Are we facing a new kind of McCarthyism that is run by mobs?
Mozilla ran into a bit of chop because of the ouster of its high-profie CEO.
Mozilla tried to paint a self-righteous gloss over the whole thing by issuing a statement that sounded, oddly enough, like it was written by a computer. The statement contained vague references to “people who were hurt” and how Mozilla hadn’t been faithful to its “values.” Then there was an icing of claptrap about inclusiveness and diversity.
This latter is especially gag-inducing, considering that claims of “inclusiveness” and “diversity” are being use to justify big-brotherish group think and ruthless enforcement of lock-step conformity.
It turns out that at least 7,000 people were outraged enough to write about their non-support of Mozilla’s behavior on the Mozilla web site. Prominent gay marriage activist Andrew Sullivan also spoke out against what happened.
I want to emphasize that this donation was so low-profile that it took six years for it to become an issue. They had to do research to find out about it.
Is that the new world of “inclusiveness” and “diversity?” Does diversity and inclusiveness mean you are free to think what you want as long as it agrees with the gay rights movement and you don’t do anything in your private life that someone can dig up and use against you to prove that you don’t agree with the gay rights movement?Are people who support traditional marriage supposed to hide their beliefs and be afraid to exercise their right as free Americans to engage in political action on behalf of those beliefs for fear of losing their livelihood?

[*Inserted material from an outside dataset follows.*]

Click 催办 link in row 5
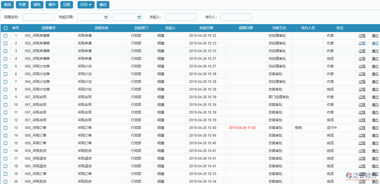click(375, 66)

If this can happen to someone like Brendan Eich, is anyone in this country really free?
From The DailyCaller:
Mozilla, the company that operates the web browser Firefox, experienced its highest level of negative customer feedback the day after its embattled co-founder Brendan Eich resigned as CEO after gay rights activists objected to his appointment.
The decision to remove the man who invented the web scripting language JavaScipt did not sit well with many customers — many of them pelted Mozilla’s website with a surge of negative feedback.
On Friday, 94 percent of the sentiments registered on the site were “sad,” while six percent were “happy.” That translates to about 7,000 negative responses, compared to nearly 500 positive responses.
“Your abject and pathetic condemnation of an individual’s right to hold and support their own view on the world is simply unbelievable,” read one user’s feedback at the Mozilla site.